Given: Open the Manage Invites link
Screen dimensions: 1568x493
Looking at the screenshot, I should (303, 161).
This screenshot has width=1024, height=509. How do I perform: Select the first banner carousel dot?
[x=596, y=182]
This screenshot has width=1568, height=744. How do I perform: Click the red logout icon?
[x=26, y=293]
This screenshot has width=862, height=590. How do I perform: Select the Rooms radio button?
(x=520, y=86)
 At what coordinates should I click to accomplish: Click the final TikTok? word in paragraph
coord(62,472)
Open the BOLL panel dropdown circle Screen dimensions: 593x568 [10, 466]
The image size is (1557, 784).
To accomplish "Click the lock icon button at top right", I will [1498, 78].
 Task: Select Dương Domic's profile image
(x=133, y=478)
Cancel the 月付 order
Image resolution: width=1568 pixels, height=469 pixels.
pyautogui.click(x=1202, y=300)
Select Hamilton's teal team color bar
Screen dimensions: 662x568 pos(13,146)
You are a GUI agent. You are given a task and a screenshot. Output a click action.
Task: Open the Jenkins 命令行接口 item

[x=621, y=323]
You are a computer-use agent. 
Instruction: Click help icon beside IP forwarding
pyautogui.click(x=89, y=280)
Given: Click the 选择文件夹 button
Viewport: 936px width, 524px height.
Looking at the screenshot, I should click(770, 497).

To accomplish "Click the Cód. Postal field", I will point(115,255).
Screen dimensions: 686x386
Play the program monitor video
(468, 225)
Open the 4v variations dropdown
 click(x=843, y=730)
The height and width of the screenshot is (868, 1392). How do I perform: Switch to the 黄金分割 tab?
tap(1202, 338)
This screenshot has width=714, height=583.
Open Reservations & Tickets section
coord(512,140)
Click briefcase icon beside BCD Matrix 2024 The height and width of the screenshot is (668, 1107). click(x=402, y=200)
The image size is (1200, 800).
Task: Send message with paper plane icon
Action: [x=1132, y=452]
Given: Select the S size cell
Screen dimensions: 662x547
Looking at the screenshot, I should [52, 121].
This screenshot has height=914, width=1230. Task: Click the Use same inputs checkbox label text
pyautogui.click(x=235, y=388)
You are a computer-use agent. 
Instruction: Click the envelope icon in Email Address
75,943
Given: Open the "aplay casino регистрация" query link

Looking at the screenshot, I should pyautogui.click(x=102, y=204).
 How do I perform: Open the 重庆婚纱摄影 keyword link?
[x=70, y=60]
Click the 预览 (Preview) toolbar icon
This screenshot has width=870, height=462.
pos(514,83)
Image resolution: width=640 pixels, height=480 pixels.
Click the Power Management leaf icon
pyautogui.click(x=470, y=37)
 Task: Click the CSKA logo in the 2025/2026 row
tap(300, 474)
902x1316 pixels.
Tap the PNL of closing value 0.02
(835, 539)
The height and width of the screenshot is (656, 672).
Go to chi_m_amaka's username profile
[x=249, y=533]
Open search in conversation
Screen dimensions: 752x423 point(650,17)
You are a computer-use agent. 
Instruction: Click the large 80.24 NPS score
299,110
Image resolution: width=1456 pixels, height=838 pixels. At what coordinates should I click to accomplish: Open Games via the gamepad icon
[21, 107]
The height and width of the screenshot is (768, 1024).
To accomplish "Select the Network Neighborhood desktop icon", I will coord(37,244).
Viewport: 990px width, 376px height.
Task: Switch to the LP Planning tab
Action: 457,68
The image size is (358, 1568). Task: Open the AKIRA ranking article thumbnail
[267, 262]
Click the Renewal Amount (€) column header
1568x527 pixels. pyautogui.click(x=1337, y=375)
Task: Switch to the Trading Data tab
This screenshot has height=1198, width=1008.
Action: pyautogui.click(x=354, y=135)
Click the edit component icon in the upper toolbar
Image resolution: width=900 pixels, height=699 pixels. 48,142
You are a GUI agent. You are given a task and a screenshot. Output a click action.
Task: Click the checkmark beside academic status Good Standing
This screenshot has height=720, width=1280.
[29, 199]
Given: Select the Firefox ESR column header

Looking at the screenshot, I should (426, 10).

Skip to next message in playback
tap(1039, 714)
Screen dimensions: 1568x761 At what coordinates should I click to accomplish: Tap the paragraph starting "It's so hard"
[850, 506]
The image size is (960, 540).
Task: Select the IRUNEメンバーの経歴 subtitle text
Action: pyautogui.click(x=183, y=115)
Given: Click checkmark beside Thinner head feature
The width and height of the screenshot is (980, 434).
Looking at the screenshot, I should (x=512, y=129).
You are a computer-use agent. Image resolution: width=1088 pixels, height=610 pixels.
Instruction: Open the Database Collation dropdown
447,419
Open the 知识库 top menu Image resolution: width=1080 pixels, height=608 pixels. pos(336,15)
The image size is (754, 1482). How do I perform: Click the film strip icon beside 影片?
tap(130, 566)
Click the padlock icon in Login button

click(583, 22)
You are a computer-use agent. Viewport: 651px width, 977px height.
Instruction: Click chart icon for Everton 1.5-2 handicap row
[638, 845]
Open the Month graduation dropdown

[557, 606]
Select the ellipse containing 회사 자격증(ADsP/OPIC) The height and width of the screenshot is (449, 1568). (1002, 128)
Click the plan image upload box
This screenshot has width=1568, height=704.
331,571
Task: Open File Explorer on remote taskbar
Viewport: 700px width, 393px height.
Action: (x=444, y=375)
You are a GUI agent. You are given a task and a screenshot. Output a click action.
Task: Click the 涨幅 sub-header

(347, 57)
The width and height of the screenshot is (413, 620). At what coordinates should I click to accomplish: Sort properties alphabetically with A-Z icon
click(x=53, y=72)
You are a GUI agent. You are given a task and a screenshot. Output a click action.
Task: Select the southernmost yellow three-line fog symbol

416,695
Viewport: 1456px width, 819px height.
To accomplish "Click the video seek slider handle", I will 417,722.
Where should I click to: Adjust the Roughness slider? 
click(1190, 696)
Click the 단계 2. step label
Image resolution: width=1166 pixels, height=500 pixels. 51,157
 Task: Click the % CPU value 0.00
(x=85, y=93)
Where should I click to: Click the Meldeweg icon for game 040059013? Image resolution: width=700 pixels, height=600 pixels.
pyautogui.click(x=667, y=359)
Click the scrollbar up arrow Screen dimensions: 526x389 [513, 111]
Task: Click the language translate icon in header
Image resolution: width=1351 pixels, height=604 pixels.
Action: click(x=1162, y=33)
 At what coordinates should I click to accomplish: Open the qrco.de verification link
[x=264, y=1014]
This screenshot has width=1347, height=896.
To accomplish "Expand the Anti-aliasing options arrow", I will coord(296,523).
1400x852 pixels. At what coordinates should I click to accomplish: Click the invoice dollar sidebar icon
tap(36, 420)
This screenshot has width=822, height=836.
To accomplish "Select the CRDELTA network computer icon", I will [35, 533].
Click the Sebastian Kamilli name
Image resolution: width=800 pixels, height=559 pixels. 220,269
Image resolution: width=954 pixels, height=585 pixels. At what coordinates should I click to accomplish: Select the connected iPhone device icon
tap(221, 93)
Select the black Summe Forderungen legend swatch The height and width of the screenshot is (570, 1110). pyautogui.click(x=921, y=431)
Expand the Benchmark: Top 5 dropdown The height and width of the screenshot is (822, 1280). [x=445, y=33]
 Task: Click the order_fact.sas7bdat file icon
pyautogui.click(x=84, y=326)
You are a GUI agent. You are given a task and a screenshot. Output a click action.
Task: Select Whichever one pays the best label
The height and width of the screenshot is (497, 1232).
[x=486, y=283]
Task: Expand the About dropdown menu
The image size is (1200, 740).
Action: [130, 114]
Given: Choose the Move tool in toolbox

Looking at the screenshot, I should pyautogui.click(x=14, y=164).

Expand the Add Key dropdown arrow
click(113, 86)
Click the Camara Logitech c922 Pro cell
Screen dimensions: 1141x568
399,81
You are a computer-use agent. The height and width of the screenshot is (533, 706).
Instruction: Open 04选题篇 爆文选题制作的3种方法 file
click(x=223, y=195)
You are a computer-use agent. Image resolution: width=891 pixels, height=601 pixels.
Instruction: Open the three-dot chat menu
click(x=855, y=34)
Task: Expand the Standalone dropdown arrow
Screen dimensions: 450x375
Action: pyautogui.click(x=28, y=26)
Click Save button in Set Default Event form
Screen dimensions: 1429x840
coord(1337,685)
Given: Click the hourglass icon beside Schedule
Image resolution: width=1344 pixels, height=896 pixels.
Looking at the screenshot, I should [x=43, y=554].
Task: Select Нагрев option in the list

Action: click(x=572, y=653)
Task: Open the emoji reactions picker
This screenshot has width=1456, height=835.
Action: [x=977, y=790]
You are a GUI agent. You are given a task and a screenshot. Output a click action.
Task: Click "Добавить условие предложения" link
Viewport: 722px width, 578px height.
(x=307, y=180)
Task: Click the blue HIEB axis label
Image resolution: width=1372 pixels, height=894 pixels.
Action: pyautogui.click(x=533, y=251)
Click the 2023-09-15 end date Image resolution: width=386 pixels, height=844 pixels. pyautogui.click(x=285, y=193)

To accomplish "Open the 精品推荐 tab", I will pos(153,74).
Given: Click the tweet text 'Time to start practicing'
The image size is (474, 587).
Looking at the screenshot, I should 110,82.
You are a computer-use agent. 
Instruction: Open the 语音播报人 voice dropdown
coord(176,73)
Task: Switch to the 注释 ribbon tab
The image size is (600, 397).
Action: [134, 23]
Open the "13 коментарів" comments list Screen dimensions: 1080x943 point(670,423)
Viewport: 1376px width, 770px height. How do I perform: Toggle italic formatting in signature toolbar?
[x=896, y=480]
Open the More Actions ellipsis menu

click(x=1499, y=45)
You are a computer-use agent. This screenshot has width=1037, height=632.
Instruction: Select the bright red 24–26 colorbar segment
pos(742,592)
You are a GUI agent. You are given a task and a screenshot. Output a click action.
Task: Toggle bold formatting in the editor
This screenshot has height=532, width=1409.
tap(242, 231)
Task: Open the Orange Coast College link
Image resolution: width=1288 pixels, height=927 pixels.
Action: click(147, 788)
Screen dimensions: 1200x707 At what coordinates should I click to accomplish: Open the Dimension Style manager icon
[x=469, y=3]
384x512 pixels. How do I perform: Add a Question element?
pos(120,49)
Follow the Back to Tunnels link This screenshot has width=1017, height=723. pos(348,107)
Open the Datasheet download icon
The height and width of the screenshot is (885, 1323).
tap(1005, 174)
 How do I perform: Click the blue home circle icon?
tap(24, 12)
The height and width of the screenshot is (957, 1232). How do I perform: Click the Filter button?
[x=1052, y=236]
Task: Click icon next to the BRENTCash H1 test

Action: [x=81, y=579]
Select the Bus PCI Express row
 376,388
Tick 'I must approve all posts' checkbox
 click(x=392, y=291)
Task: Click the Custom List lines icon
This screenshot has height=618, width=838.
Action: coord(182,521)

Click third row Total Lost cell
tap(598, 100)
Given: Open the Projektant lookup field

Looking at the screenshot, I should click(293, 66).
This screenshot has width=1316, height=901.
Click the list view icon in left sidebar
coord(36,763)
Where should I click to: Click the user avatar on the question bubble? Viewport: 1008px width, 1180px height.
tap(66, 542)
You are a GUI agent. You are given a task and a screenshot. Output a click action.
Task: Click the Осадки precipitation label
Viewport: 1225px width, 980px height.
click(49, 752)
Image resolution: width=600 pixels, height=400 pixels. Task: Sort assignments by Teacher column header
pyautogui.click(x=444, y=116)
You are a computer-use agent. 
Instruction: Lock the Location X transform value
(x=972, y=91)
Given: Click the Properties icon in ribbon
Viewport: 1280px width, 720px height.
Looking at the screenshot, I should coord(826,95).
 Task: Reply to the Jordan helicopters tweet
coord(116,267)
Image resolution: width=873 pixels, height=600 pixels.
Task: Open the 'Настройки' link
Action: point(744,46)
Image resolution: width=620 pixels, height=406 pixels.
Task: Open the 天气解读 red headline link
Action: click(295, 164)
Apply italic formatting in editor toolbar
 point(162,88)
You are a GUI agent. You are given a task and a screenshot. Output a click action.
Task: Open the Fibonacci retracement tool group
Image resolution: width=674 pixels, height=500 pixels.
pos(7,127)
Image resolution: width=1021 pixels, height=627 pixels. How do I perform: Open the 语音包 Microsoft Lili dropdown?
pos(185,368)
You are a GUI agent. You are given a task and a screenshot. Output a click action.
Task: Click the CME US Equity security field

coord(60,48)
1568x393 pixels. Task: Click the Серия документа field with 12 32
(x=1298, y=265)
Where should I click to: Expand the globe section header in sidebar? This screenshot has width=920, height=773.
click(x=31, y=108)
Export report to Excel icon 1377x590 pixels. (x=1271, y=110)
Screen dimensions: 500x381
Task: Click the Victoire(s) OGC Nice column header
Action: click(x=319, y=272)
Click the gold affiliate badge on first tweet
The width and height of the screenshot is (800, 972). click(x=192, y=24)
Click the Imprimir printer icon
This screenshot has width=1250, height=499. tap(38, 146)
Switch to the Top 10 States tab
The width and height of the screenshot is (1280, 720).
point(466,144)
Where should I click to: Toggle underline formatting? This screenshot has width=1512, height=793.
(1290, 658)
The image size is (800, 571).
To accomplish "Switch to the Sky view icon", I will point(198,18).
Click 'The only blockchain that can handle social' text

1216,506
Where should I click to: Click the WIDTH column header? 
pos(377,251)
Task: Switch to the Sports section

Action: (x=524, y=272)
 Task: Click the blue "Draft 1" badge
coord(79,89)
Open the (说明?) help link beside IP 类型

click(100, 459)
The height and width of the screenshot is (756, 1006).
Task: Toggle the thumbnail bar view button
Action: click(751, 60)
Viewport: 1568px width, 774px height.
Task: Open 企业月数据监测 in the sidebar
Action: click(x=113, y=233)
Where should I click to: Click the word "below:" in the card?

++++++++

YOUR OBJECTIVE:
Pull out every line of the records above that contains the word "checkmark".

RESPONSE TO THE EXERCISE:
Task: Click the checkmark beside academic status Good Standing
Given: Click checkmark beside Thinner head feature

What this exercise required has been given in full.